**Given problem**
Rewrite every line of the records below with "Send Email" replaced by "Email Us" and everything else unchanged. Leave the pictures out.

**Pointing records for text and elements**
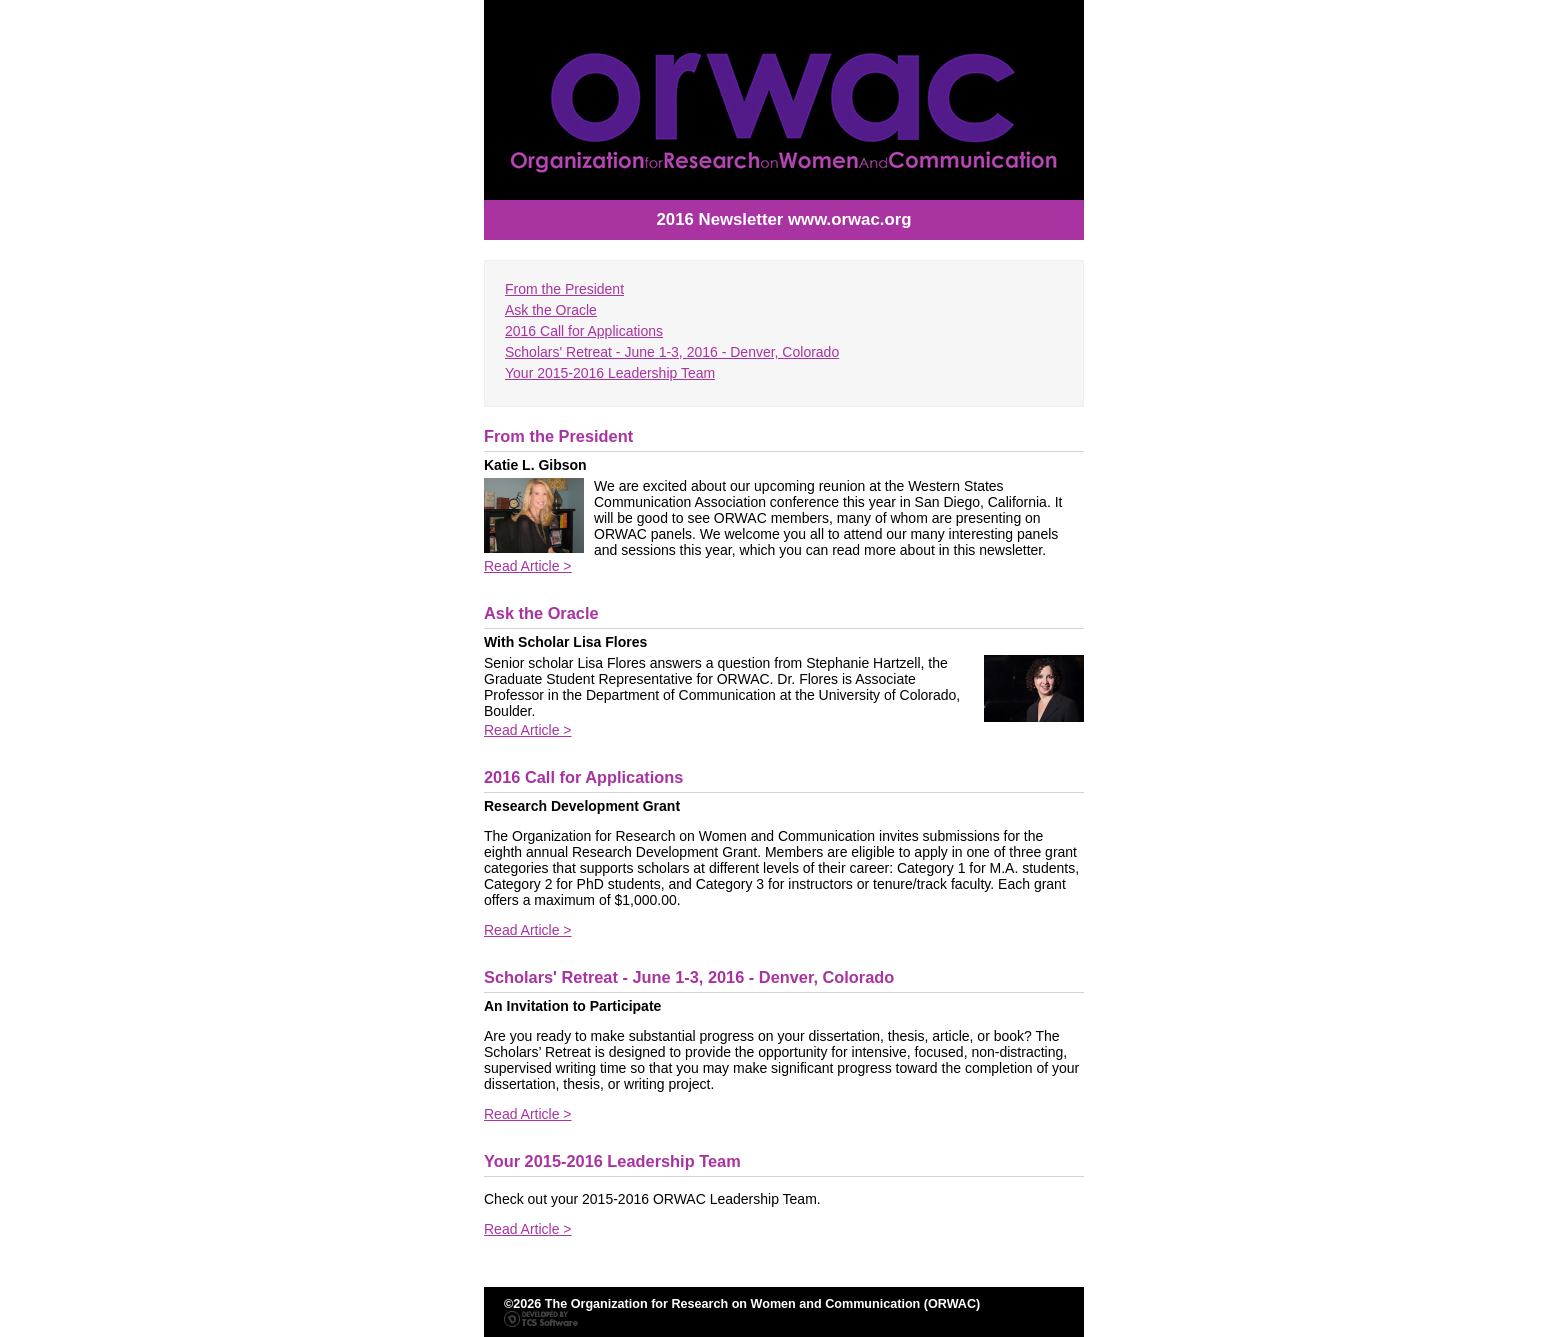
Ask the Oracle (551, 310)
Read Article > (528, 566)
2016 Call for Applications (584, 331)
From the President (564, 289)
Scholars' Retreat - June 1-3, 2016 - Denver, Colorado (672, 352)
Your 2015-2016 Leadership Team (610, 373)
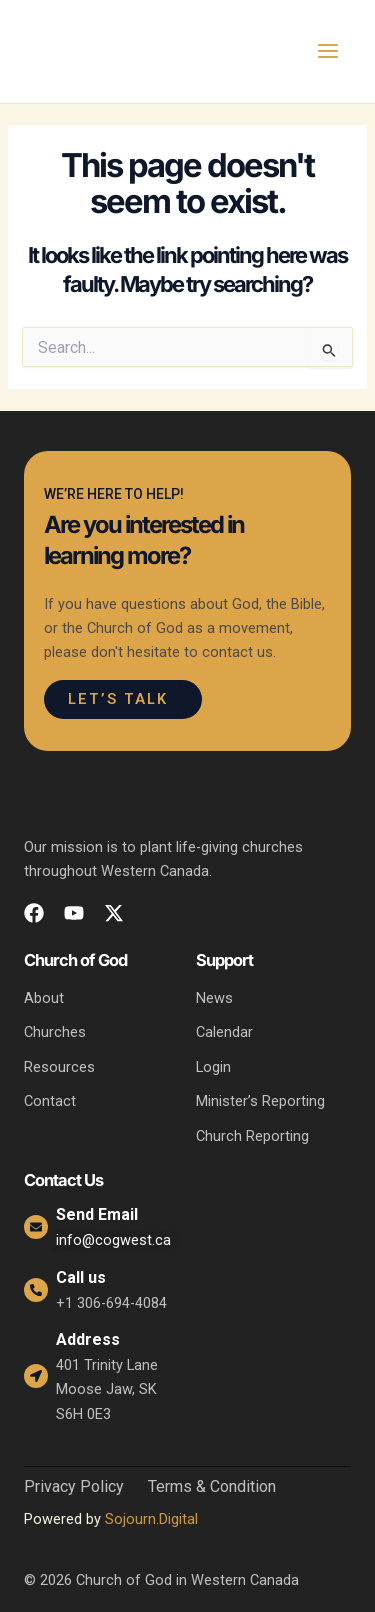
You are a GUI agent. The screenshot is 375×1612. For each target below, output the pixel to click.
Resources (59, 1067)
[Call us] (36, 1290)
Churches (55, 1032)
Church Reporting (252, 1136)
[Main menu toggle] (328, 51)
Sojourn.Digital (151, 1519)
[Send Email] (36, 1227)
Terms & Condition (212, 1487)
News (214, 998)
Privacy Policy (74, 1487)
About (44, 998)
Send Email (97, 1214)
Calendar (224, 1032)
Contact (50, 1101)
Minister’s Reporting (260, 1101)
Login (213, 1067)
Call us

**Final result**
Ask the Oracle (551, 310)
Read Article > (528, 566)
2016 Call for Applications (584, 331)
From the President (564, 289)
Scholars' Retreat - June 1-3, 2016 - Denver, Colorado (672, 352)
Your 2015-2016 Leadership Team (610, 373)
You are a GUI agent. The screenshot is 375×1612. For each target below, output the pixel to click.
Resources (59, 1067)
[Call us] (36, 1290)
Churches (55, 1032)
Church Reporting (252, 1136)
[Main menu toggle] (328, 51)
Sojourn.Digital (151, 1519)
[Email Us] (36, 1227)
Terms & Condition (212, 1487)
News (214, 998)
Privacy Policy (74, 1487)
About (44, 998)
Email Us (97, 1214)
Calendar (224, 1032)
Contact (50, 1101)
Minister’s Reporting (260, 1101)
Login (213, 1067)
Call us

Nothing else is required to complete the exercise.